Table 3 Viable and total tumor volume in the months prior to and then following several MRgFUS treatments of a large desmoid tumor in the posterior thigh of a 21-year-old woman
Fig. 3
figure 3

Sagittal spoiled gradient echo fat-saturated postcontrast images a before and b immediately following MRgFUS treatment in a 14-year-old girl. The pretreatment image clearly demonstrates the sciatic nerve coursing through the posterior aspect of the mass (black arrows). Post-treatment plane demonstrates large non-perfused volume with relative sparing of the region immediately adjacent to the nerve (white arrows)

Discussion

MRgFUS of desmoid tumors is a promising new indication for these difficult to treat, locally aggressive neoplasms. Treatments of these tumors are safe and effective, with a recent retrospective study of 15 patients demonstrating median viable target tumor volume decreasing 63% and pain improved to 2.7 from 7.5, on a 1 to 10 Numerical Rating Scale. Skin burn was the most common complication [5].

However, performing treatments within the thigh can be challenging, as is the case for other local therapies. The first case underscores the importance of effective skin protection in focused ultrasound treatments of the extremities. While the near-field skin is generally well-protected by means of a shallow cool water bath within the table overlying the transducer, the far-field skin is also at risk. Technically, far-field heating can be difficult to observe: a single sonication that successfully results in heating of the target within the desmoid will only allow minimal sound energy to propagate through toward the far-field skin. However, there is significant reflection at the skin-air interface and in large volume sonications, as is performed for many desmoid tumors; the cumulative effect can result in significant heating of the far-field skin.
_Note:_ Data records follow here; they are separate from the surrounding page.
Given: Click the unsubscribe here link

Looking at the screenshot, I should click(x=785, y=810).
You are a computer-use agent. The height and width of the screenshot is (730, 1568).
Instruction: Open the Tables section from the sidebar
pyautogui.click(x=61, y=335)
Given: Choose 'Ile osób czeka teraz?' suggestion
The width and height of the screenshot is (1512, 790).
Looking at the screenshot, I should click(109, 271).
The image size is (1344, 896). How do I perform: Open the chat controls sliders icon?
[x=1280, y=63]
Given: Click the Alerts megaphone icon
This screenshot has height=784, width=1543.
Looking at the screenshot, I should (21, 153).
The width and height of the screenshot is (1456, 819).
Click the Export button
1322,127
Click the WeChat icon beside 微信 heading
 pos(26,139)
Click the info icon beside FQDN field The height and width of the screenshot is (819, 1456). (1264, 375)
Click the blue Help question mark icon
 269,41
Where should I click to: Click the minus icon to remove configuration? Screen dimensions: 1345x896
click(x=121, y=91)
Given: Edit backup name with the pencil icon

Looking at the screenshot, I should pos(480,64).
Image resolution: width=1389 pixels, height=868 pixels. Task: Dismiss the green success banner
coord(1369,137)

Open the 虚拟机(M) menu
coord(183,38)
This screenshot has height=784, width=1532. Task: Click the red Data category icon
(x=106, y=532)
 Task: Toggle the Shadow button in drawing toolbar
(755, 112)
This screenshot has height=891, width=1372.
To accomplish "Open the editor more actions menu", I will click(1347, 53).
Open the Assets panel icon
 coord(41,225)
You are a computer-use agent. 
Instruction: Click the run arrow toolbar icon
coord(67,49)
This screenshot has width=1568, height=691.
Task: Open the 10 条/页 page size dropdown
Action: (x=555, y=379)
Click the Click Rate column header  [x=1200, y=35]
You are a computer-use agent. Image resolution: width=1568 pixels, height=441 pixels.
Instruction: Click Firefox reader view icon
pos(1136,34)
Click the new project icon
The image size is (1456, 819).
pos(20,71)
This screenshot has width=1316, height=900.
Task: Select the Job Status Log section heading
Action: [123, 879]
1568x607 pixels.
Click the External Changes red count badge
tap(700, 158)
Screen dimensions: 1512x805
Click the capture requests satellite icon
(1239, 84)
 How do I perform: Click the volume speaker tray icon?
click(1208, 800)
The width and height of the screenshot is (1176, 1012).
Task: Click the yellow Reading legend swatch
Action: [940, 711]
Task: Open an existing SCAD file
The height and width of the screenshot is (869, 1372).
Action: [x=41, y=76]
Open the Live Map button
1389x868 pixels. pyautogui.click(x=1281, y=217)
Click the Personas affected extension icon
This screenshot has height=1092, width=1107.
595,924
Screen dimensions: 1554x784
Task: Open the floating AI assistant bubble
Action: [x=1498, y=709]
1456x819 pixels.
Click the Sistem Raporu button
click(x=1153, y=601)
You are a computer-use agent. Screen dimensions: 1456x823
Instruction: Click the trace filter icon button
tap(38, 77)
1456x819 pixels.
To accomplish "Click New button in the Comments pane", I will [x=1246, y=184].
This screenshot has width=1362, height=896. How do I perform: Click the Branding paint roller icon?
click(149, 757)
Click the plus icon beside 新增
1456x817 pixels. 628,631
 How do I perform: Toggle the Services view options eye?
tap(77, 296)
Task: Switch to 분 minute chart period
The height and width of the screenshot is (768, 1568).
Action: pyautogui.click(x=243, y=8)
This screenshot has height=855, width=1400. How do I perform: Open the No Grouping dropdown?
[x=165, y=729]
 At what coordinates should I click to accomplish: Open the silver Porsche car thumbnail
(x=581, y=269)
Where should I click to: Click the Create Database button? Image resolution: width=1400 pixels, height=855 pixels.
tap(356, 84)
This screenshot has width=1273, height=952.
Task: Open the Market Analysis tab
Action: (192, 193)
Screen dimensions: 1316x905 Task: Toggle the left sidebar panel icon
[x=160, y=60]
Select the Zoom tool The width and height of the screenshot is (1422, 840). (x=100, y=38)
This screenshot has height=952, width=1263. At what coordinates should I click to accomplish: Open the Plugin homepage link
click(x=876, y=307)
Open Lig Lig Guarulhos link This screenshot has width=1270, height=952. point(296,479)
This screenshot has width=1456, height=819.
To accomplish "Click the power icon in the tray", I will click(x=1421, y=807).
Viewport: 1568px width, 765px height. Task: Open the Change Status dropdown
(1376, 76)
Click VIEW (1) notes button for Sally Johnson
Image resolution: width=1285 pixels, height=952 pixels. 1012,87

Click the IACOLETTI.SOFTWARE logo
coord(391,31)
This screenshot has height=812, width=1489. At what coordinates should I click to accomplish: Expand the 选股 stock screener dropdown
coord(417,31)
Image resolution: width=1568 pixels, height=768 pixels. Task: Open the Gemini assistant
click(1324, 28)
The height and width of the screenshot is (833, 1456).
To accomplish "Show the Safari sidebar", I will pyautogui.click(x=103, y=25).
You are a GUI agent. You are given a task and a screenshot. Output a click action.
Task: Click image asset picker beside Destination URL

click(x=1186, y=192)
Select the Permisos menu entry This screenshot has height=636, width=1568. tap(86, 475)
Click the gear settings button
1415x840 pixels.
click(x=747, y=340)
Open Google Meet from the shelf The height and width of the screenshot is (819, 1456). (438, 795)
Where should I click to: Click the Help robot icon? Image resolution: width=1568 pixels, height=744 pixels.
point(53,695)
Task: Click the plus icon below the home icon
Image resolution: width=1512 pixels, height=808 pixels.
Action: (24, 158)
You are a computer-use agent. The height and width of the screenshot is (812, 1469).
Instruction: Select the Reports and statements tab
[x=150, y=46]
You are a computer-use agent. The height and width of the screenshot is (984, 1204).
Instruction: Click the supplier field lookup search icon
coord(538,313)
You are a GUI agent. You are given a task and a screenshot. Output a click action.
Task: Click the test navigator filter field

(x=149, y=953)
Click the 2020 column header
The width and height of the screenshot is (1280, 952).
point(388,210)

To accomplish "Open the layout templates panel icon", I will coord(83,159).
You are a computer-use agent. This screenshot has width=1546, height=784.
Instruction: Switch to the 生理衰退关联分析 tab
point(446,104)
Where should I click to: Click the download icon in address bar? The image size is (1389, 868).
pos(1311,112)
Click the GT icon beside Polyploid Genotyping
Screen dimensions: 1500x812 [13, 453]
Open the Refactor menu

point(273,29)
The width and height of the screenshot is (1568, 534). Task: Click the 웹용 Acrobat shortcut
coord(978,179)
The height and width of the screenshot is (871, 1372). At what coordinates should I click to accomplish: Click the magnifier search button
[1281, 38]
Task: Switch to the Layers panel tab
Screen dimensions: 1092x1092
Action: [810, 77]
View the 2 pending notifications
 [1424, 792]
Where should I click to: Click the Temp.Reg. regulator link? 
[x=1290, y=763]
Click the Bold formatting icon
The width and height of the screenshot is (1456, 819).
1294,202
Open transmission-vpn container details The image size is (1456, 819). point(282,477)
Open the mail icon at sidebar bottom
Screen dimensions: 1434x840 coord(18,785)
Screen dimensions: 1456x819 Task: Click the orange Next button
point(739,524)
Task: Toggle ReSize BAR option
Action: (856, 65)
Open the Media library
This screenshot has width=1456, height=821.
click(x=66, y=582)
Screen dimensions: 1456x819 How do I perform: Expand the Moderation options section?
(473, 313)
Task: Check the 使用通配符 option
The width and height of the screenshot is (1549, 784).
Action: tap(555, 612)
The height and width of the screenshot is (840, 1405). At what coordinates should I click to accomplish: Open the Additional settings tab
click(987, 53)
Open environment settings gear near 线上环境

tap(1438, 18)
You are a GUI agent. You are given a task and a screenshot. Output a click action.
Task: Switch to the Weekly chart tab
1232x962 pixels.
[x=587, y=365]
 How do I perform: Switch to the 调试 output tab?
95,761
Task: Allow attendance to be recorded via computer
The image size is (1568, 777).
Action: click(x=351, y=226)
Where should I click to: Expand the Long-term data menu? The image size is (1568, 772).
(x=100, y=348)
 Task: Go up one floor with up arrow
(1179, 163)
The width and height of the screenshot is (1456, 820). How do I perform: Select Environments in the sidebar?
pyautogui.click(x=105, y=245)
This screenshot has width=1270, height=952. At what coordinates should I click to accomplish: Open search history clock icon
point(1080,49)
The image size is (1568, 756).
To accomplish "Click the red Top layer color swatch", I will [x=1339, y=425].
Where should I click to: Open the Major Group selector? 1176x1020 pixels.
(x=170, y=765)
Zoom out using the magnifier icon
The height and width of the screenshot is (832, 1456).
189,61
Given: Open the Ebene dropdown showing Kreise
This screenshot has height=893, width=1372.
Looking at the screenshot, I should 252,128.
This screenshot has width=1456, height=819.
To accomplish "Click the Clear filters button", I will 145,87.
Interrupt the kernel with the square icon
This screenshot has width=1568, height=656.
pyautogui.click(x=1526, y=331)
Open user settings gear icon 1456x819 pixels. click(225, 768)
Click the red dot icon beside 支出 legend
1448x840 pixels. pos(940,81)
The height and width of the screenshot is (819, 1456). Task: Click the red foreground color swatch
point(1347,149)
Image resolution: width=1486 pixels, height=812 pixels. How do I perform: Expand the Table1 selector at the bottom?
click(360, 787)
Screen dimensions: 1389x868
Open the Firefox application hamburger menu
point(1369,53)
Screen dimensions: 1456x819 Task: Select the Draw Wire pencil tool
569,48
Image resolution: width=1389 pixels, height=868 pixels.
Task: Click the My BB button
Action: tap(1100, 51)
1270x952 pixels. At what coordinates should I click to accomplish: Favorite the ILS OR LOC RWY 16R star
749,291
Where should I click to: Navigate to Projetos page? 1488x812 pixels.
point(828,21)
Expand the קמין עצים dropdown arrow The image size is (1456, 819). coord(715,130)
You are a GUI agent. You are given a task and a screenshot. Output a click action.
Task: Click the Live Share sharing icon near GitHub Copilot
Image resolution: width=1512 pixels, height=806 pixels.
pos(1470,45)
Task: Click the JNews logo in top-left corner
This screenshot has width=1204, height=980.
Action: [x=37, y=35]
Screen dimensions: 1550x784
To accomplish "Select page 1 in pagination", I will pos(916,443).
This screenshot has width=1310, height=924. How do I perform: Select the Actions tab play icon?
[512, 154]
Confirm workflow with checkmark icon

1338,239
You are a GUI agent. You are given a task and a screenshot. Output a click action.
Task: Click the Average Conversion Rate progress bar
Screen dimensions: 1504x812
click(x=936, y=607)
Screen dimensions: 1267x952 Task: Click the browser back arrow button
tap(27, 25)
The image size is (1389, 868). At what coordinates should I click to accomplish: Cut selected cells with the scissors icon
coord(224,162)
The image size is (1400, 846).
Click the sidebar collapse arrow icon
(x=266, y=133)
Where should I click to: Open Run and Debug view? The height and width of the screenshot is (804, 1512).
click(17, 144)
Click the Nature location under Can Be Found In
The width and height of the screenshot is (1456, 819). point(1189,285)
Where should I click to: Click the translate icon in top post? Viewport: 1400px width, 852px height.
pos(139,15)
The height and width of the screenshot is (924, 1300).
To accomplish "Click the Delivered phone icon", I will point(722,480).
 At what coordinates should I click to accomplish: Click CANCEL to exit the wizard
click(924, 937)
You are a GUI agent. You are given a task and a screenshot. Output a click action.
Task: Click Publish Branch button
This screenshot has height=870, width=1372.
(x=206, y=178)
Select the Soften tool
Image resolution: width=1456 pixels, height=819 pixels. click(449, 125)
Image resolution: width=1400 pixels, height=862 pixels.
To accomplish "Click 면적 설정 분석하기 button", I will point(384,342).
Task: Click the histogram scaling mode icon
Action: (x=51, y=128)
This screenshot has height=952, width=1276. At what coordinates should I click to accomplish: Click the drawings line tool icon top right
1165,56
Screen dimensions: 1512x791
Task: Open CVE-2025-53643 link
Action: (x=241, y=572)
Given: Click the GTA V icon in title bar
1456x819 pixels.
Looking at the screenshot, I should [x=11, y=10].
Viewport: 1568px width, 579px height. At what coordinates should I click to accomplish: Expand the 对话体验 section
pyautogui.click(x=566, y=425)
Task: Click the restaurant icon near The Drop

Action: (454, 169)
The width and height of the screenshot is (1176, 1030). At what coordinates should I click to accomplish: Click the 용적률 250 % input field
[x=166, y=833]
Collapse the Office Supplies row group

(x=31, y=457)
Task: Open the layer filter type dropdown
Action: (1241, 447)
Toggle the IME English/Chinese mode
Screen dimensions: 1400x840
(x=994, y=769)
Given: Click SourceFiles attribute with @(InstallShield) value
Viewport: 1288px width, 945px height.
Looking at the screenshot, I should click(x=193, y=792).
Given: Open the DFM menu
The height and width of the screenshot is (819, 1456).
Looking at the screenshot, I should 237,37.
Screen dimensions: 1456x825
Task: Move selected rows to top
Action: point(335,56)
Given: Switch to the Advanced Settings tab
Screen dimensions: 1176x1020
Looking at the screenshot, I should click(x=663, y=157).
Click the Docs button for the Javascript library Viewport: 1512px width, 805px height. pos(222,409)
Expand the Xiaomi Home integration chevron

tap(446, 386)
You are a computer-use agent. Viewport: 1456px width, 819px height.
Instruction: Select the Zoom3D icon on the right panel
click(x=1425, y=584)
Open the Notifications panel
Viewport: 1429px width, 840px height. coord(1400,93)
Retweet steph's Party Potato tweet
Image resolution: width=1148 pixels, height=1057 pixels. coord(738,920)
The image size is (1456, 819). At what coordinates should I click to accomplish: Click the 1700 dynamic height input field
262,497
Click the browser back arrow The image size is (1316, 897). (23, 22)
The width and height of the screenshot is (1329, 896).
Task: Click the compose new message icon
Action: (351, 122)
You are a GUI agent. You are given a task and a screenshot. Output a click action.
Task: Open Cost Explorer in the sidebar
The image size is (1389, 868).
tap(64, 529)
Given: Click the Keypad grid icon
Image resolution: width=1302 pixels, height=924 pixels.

Of note, because this heating is confined to the very superficial interface composed of a thin dermal layer, it is very difficult to observe with MR thermometry or changes in subcutaneous signal intensity. We have found that the most reliable means of directly observing the heating is the placement of a fiberoptic temperature probe along the far-field skin, which provides real time feedback during the course of the sonication, in addition to direct observation of the skin at periodic intervals during the course of treatment.

In terms of skin protection, the use of an acoustic conduit is essential to protect the far-field skin for large volume treatments. Strategies include positioning multiple water bags and gel pads, which can be pooled before the treatment, along the far-field skin to provide more direct thermal protection. Water bags offer the additional advantage of transparency, allowing for direct visualization of the skin without significant alterations to the treatment setup.

The second two treatments also highlight the importance of energy selection for desmoid tumors. The major focused ultrasound systems used to treat desmoid tumors currently rely on software parameters tailored for treatment of uterine fibroids, and while these tumors share certain fibrosis promoting features in common, differences in vascularity and specific monoclonal proliferation (smooth muscle cells in the case of fibroids versus fibroblasts in the case of desmoids) contribute to differential acoustic properties which might require unique treatment parameters. Future studies aimed at optimizing treatment parameters for different tumor types will be important to improving treatment plans and patient outcomes.

Conclusions

In summary, MRgFUS is an effective treatment for desmoid tumors within the thigh. Large volume treatments near critical structures are feasible, offering an important advantage compared to other local therapies.